Uma eventual supressão do direito ao aborto, como indica um rascunho da decisão da Suprema Corte dos Estados Unidos vazado pela imprensa, representaria uma vitória para a direita religiosa após uma batalha de cinco décadas para incluir sua agenda na vida política do país.

No centro da “guerra cultural” sobre o feminismo, o racismo, o laicismo e os direitos LGBTQ, a campanha deslanchou quando os católicos conservadores e os protestantes evangélicos se uniram após o histórico caso Roe vs. Wade de 1973, que garantiu o direito ao aborto.

A aliança, inicialmente fraca diante do movimento social progressista, se converteu em uma gigante da política local e nacional nas décadas seguintes.

“Roe vs.
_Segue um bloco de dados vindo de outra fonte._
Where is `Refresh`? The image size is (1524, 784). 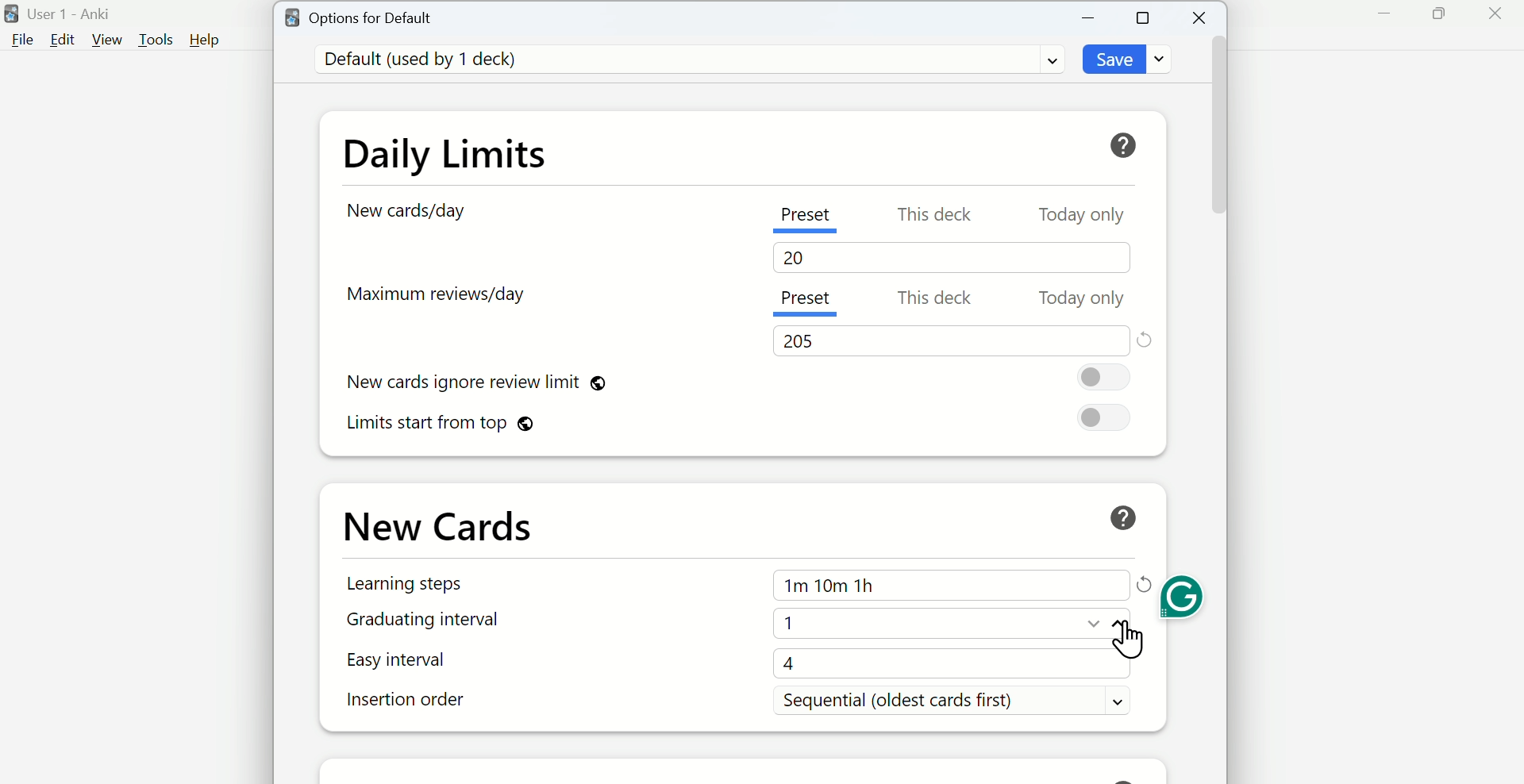 Refresh is located at coordinates (1140, 578).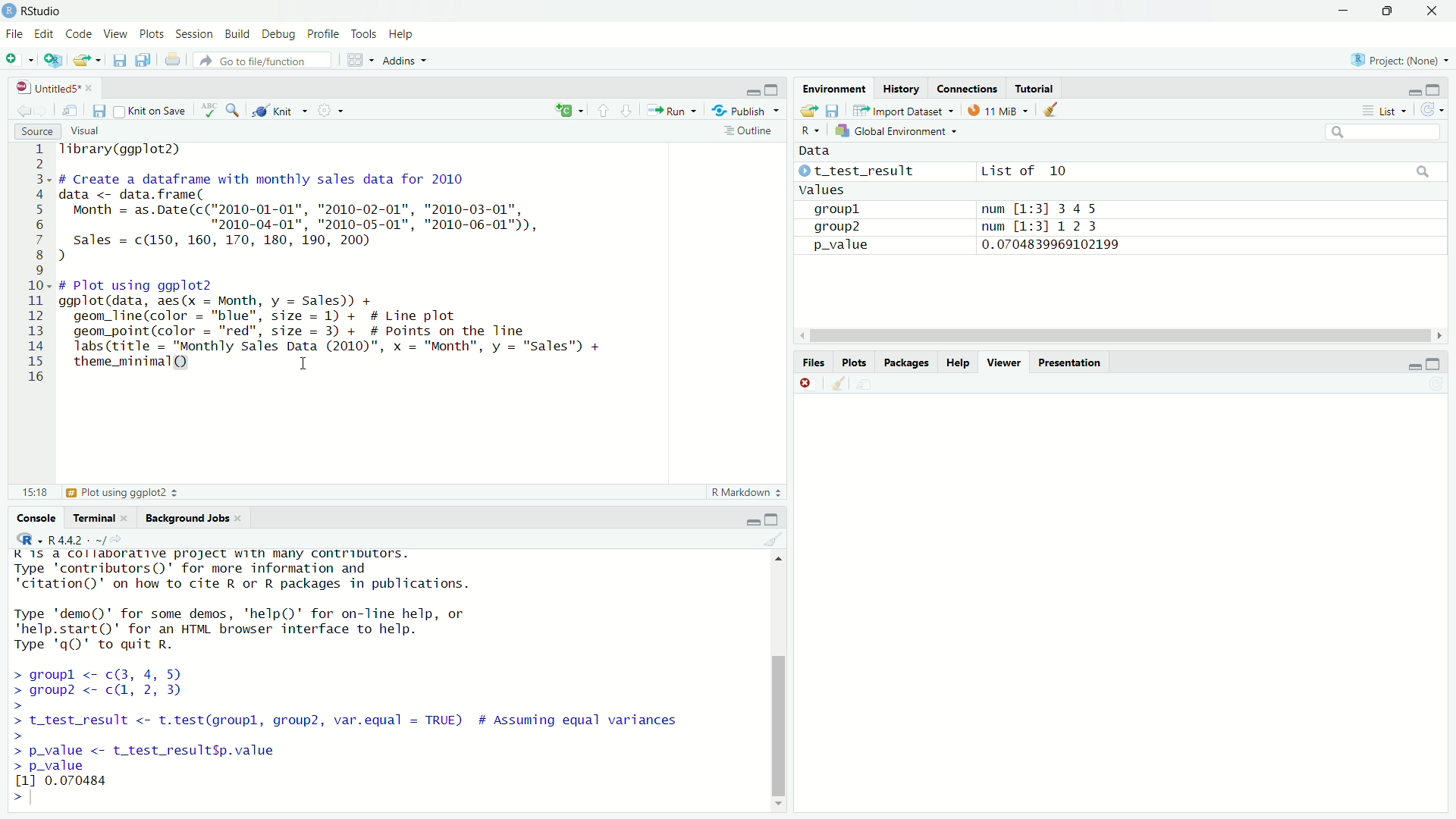 Image resolution: width=1456 pixels, height=819 pixels. What do you see at coordinates (406, 34) in the screenshot?
I see `Help` at bounding box center [406, 34].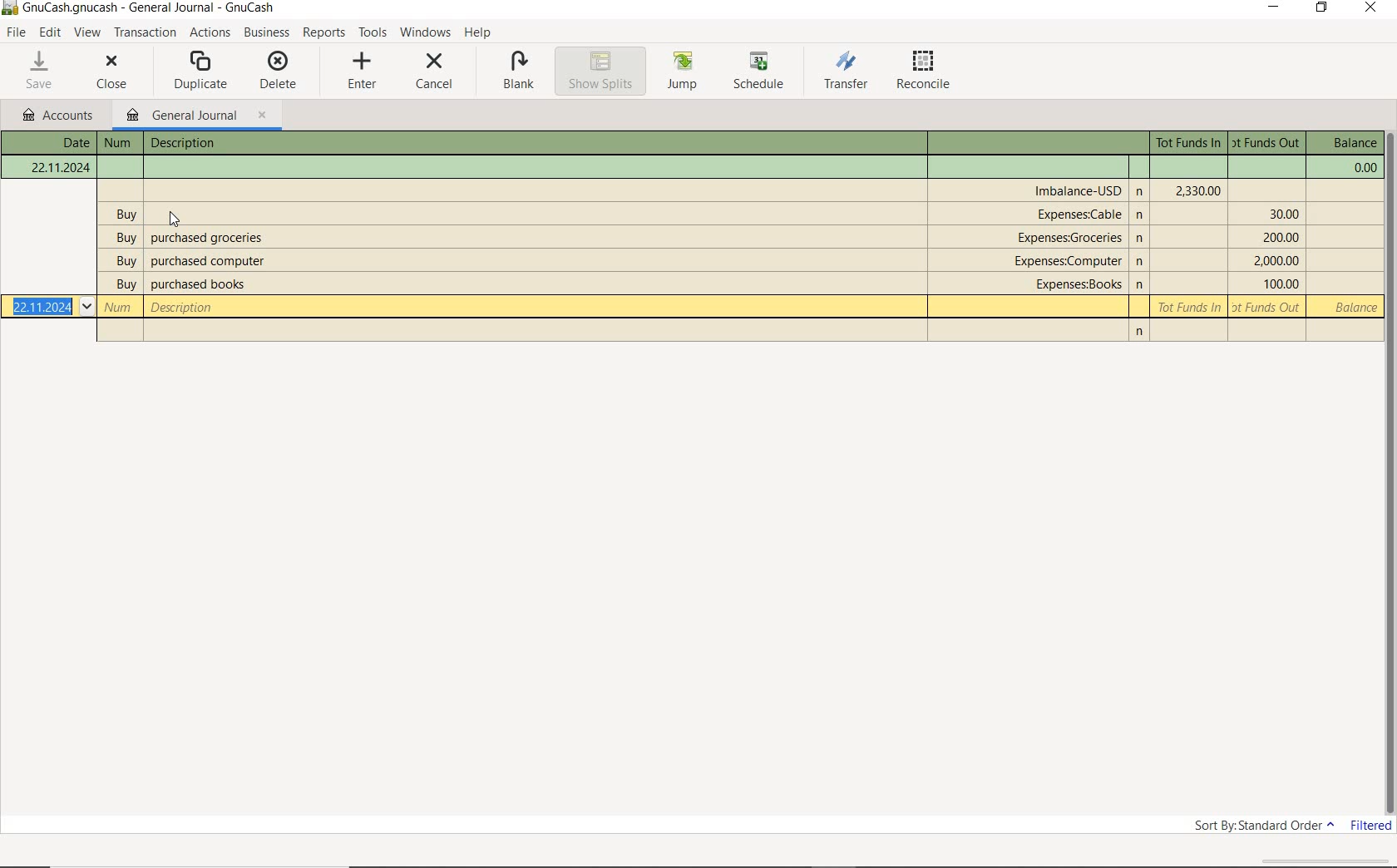  Describe the element at coordinates (1371, 7) in the screenshot. I see `CLOSE` at that location.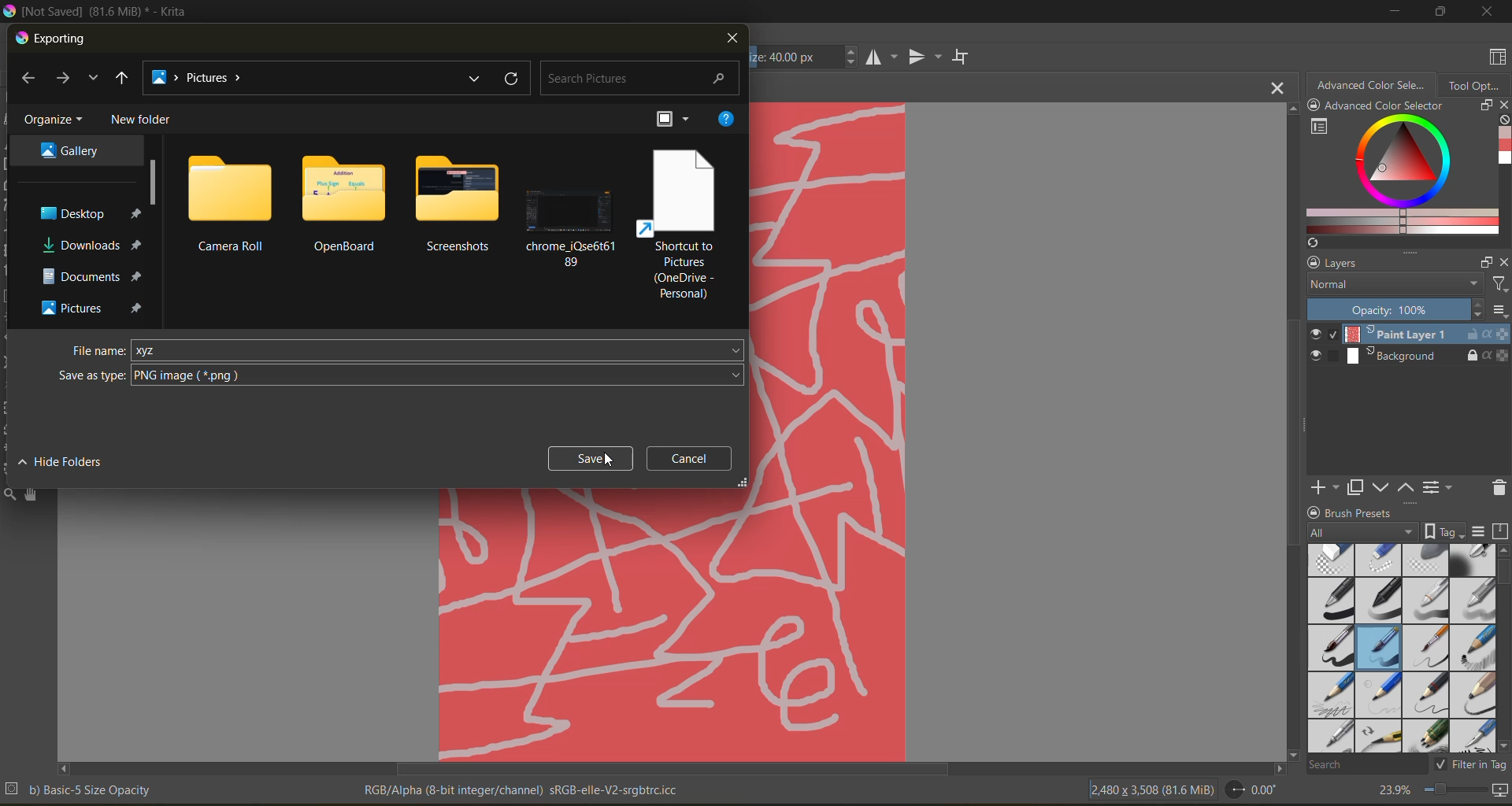 Image resolution: width=1512 pixels, height=806 pixels. I want to click on folders, so click(341, 204).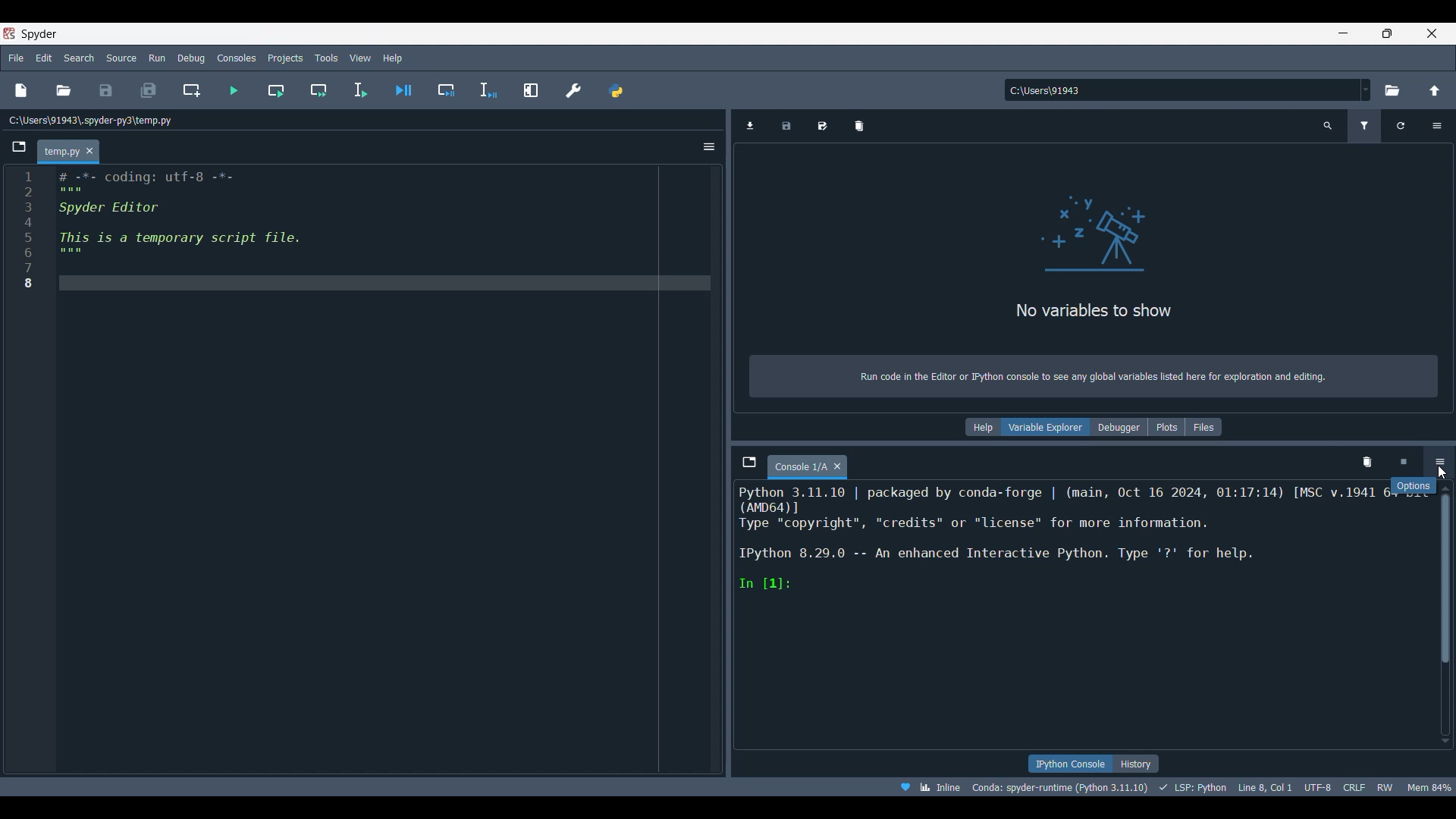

Wade foi decidida há 50 anos, a direita respondeu e lançou de imediato uma massiva reação”, disse Katherine Franke, professora de direito na Universidade de Columbia.

– Prova de fogo –

Russell Moore, um veterano ativista cristão evangélico e teólogo do Christianity Today, lembra que o aborto não era um tema político partidário na década de 1970.

Na época, “muitos partidários de Roe assumiram que o movimento ‘pró-vida’ simplesmente desapareceria”, acrescentou.

Católicos e evangélicos criaram grupos de resistência como o “Maioria Moral” e “Conselho de Investigação Familiar” que divulgaram sua mensagem em igrejas de todo o país.

Muitos financiaram candidatos a cargos políticos que defendiam o “direito à vida”, como ficou conhecido o movimento contra o aborto que foi constantemente ampliando seu poder.

Quando Ronald Reagan chegou à presidência em 1981, o aborto já era considerado um tema central da política conservadora e uma prova de fogo para qualquer candidato republicano.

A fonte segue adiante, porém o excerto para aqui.